Moderate Assurance Level

  • Requires additional evidence and more robust authentication methods
  • Can involve multifactor authentication or biometric verification
  • Provides moderate confidence in the accuracy and reliability of the identity verification

High Assurance Level

  • Requires extensive evidence and may include in-person verification or specialized authentication tokens
  • Offers high confidence in the accuracy and reliability of the identity verification

Assurance levels help organizations tailor their identity verification processes based on the sensitivity of their data or services. For example, organizations often seek high assurance levels for sensitive financial transactions, government services or health care records to ensure robust, secure identity verification.

Mix and Match Verification Processes

Organizations can refine identity assurance tactics to match use cases and risk levels.

A risk-based approach to onboarding continually adapts risk controls to match individual circumstances.

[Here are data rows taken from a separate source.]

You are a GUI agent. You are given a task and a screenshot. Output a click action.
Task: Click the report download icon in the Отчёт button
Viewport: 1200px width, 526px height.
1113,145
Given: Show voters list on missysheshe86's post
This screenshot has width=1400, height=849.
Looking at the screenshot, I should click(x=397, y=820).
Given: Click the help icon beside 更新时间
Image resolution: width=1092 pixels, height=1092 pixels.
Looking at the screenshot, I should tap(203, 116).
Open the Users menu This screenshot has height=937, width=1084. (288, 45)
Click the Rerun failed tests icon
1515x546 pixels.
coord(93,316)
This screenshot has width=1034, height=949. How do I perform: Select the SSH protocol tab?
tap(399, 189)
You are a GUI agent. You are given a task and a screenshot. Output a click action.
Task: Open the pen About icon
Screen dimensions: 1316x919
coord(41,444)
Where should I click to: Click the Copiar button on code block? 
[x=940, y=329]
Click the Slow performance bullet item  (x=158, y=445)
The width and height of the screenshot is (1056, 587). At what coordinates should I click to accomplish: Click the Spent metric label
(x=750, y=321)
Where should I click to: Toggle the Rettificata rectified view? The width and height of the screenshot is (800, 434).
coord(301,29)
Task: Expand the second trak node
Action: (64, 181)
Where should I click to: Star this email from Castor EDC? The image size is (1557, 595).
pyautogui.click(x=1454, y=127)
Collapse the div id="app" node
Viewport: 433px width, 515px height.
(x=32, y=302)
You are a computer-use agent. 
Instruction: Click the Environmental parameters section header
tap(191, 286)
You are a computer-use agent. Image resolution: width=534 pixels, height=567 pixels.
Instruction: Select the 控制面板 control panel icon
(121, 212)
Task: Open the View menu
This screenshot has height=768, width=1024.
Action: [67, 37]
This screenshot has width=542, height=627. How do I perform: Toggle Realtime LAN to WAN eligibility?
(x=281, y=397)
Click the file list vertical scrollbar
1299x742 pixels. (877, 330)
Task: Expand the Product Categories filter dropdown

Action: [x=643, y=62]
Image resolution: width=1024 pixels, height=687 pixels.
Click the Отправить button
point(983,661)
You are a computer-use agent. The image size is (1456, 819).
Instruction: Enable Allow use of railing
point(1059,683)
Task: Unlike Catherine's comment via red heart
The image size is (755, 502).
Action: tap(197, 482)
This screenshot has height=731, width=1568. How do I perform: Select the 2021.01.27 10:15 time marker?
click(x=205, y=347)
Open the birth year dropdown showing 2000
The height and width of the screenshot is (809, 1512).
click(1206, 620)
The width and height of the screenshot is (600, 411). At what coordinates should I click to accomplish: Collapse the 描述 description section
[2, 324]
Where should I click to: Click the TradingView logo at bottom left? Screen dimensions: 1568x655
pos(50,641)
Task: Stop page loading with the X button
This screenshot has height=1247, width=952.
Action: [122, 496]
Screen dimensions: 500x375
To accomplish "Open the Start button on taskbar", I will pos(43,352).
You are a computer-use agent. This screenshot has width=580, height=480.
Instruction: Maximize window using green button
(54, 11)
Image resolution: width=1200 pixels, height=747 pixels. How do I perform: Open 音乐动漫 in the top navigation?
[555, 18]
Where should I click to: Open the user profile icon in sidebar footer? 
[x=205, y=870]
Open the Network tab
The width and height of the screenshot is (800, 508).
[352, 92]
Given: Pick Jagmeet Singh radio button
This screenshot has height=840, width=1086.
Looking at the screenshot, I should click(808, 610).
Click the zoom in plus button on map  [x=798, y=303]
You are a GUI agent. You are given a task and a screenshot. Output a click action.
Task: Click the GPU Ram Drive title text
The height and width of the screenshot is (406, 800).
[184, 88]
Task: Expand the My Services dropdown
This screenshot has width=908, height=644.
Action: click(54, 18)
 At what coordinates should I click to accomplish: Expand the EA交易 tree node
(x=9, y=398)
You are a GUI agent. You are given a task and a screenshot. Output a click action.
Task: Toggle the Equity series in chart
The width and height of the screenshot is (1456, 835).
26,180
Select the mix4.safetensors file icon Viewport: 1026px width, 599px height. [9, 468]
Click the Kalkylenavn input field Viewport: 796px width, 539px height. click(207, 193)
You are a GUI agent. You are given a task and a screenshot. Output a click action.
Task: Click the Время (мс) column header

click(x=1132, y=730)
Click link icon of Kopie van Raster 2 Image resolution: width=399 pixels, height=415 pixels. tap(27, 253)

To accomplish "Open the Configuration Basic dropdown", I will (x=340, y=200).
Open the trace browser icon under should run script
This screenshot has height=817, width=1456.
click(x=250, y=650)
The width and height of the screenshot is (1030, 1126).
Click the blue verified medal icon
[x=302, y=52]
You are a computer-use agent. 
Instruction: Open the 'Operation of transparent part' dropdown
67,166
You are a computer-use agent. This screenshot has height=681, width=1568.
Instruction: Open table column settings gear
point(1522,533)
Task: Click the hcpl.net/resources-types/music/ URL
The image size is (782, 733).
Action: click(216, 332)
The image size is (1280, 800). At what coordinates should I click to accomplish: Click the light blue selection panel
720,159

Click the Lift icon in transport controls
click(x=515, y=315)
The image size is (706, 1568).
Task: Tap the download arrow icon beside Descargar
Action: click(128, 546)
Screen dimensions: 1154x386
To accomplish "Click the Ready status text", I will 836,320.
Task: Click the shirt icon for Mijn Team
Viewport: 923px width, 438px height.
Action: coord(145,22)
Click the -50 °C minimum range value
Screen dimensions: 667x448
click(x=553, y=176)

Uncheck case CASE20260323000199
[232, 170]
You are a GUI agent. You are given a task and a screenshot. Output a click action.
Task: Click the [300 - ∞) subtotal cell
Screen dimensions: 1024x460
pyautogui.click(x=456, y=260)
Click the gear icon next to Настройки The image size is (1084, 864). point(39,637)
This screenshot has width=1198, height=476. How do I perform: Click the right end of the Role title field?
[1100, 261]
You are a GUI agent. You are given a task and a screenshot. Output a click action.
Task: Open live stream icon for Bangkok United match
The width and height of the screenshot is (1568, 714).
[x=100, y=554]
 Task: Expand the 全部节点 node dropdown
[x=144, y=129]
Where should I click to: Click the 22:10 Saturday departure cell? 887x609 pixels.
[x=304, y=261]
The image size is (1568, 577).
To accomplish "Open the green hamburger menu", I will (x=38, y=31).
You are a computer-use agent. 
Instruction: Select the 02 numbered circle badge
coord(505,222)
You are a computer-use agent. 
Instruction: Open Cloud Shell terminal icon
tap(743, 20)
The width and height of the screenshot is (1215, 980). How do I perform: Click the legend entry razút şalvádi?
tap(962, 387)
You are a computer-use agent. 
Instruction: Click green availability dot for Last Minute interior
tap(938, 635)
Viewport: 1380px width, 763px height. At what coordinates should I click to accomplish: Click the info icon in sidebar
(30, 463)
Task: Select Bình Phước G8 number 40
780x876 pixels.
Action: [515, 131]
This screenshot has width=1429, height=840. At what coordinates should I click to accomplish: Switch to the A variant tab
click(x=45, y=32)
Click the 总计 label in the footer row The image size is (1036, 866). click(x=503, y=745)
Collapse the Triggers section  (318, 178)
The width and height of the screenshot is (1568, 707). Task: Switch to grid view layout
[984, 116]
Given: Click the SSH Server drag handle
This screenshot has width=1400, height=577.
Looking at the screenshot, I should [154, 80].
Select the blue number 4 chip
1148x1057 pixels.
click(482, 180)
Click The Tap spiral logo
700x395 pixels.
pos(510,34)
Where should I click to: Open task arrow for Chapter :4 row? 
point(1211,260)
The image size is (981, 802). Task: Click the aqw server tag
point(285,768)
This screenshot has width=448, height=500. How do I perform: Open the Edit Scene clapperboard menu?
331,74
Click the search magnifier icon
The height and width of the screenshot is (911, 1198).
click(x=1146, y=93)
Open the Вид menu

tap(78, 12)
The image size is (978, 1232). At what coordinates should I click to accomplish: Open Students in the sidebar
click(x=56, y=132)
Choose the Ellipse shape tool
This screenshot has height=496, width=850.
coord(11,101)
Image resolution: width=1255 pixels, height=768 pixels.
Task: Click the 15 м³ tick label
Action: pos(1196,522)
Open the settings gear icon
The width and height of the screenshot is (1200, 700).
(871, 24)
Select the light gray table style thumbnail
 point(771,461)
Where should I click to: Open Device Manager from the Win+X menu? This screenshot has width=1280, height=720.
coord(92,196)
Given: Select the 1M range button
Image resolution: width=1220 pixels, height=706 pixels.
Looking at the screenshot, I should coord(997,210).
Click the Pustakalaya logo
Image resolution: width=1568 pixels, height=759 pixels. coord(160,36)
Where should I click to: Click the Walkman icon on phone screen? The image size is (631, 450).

It’s a strategy based on flexibility that helps organizations optimize performance for regulatory compliance, market realities, security, growth and onboarding speed.

It makes sense, for instance, to prioritize identity document verification for countries that lack data sources, for people with thin credit files and for high assurance to mitigate fraud. In other situations, verifying identity data is more appropriate because it provides enough assurance without slowing customer onboarding.

Risk profiles, regulations and onboarding strategies change constantly. The ability to quickly adapt to change helps organizations ensure they can always achieve the right identity assurance level. 

When organizations combine that flexibility with intelligent routing to the ideal verification capability for each onboarding instance, they position themselves to achieve higher verification rates, reduce fraud and ensure compliance anywhere in the world.